Data excerpts:
---------------

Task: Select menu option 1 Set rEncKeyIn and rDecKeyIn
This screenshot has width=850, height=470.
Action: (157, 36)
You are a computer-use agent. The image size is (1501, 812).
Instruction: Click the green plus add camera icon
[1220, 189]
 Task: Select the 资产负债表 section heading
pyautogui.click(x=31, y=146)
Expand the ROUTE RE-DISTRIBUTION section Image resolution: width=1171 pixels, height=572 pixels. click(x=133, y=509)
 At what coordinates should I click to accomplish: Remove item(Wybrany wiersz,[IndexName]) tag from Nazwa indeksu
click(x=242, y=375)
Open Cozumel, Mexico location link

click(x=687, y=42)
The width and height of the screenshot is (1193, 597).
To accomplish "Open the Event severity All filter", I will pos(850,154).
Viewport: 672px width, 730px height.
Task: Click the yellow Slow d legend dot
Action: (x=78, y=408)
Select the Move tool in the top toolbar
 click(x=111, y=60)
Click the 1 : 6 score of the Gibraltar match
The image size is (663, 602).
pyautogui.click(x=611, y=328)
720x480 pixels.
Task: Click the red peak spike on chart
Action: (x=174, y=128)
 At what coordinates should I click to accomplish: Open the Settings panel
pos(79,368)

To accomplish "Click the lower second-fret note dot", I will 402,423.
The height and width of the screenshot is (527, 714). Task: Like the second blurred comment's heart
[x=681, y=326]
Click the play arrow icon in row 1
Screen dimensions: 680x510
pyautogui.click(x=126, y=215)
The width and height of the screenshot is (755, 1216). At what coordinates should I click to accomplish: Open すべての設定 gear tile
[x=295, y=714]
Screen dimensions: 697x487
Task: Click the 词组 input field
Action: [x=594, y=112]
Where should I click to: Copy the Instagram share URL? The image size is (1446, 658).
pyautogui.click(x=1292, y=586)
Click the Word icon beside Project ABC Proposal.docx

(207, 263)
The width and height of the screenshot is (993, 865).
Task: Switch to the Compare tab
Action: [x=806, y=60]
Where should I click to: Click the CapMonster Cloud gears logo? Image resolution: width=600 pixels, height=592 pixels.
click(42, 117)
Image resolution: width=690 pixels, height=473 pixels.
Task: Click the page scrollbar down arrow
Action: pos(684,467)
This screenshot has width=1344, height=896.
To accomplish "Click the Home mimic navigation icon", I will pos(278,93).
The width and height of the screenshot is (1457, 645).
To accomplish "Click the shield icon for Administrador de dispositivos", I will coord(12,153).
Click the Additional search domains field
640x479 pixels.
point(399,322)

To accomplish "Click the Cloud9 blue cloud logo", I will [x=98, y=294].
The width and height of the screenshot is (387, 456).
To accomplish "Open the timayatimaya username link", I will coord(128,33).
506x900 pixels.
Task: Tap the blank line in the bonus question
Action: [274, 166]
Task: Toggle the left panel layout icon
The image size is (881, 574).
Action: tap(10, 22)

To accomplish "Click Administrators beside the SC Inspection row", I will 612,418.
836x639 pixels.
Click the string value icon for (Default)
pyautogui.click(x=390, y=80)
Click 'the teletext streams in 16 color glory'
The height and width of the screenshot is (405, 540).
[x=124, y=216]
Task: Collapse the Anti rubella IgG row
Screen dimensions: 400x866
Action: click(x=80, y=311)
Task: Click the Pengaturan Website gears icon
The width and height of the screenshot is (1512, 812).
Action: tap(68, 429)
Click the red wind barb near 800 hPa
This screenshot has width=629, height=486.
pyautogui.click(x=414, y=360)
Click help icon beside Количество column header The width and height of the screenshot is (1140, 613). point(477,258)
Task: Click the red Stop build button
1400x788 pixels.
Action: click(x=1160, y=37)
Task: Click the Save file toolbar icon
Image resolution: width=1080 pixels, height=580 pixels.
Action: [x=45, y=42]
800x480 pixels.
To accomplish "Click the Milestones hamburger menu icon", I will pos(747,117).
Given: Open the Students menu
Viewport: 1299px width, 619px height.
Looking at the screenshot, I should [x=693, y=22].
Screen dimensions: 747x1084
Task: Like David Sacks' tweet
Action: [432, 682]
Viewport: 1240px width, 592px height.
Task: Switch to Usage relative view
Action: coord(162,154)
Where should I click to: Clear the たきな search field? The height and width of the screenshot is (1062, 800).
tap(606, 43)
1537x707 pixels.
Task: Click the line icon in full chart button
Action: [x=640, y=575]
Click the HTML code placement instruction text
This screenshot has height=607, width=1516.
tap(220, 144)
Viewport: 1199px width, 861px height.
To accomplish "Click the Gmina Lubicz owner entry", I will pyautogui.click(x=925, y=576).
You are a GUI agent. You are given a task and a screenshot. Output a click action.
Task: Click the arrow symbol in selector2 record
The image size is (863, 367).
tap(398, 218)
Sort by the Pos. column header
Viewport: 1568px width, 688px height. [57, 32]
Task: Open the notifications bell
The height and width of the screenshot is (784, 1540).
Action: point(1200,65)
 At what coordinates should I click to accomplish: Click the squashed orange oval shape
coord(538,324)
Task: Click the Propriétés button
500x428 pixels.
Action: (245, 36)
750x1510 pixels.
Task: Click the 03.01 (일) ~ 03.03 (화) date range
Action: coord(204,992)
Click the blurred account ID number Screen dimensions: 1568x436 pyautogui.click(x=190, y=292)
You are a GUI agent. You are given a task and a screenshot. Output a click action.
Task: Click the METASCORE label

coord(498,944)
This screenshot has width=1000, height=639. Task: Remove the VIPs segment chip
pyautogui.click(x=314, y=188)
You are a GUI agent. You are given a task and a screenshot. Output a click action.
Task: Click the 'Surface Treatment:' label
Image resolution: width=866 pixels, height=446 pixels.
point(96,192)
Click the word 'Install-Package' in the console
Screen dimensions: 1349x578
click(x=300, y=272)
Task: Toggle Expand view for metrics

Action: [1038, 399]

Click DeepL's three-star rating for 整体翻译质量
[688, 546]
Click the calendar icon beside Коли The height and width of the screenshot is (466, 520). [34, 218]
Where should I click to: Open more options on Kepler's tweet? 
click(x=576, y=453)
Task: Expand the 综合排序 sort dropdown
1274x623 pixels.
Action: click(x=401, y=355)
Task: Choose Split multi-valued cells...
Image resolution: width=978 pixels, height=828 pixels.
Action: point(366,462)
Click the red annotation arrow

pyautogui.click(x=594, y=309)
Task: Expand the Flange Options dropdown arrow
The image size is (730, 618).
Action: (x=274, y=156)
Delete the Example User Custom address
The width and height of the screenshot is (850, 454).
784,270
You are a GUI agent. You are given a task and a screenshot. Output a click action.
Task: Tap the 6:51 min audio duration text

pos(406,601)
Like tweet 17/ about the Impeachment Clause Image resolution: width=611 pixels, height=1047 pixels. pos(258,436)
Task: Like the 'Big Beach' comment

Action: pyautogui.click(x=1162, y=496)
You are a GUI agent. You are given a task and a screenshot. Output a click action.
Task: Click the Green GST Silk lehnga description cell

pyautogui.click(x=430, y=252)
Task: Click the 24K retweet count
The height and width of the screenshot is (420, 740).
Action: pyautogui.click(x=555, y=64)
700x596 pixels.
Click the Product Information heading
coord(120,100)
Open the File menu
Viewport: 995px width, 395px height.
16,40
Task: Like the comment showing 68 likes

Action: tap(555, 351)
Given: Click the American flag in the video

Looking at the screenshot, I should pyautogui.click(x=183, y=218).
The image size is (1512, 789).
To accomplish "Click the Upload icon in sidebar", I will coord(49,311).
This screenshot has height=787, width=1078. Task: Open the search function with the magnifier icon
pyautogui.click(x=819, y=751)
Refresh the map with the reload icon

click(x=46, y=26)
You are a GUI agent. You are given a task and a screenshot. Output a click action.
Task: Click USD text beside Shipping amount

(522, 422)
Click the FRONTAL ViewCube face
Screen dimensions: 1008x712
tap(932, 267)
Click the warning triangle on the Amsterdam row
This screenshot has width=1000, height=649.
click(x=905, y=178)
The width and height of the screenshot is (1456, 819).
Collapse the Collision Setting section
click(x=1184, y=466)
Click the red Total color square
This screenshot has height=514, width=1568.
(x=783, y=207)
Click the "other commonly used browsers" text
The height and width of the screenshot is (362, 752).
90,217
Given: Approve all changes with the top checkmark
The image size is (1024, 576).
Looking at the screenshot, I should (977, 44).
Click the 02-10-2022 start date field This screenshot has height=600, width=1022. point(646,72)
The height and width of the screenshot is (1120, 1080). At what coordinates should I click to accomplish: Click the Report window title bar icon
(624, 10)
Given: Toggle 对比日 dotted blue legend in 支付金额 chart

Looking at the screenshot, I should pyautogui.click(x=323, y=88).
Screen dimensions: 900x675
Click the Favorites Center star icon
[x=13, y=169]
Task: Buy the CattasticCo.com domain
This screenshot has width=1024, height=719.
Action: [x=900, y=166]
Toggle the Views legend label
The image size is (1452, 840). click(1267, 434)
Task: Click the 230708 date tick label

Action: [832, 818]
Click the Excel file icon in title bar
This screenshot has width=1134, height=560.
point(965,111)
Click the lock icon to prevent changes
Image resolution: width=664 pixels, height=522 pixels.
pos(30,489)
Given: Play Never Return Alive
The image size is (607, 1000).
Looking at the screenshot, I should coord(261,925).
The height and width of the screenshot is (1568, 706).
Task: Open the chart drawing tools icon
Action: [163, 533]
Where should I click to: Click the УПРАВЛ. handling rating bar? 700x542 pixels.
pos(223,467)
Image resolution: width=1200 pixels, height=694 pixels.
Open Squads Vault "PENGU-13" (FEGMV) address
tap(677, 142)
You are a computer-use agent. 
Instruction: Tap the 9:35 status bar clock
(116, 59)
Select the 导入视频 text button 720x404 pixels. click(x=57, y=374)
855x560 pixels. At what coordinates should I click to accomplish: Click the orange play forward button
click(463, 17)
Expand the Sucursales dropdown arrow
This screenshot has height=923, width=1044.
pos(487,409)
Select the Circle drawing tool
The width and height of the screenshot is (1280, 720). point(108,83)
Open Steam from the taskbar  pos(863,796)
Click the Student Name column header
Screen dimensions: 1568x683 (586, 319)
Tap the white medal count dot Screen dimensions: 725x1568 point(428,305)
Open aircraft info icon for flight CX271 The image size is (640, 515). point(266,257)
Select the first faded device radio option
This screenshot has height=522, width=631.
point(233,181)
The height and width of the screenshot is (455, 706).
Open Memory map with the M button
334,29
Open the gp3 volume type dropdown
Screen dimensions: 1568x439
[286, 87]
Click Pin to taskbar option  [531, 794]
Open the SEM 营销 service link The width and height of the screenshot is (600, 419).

---------------

• **About this exercise**
For this exercise, please output exactly the lines above starting at the line with "Image resolution: width=1200" and ending at the line with "Select the 导入视频", ends included.

• **Solution**
Image resolution: width=1200 pixels, height=694 pixels.
Open Squads Vault "PENGU-13" (FEGMV) address
tap(677, 142)
You are a computer-use agent. 
Instruction: Tap the 9:35 status bar clock
(116, 59)
Select the 导入视频 text button 720x404 pixels. click(x=57, y=374)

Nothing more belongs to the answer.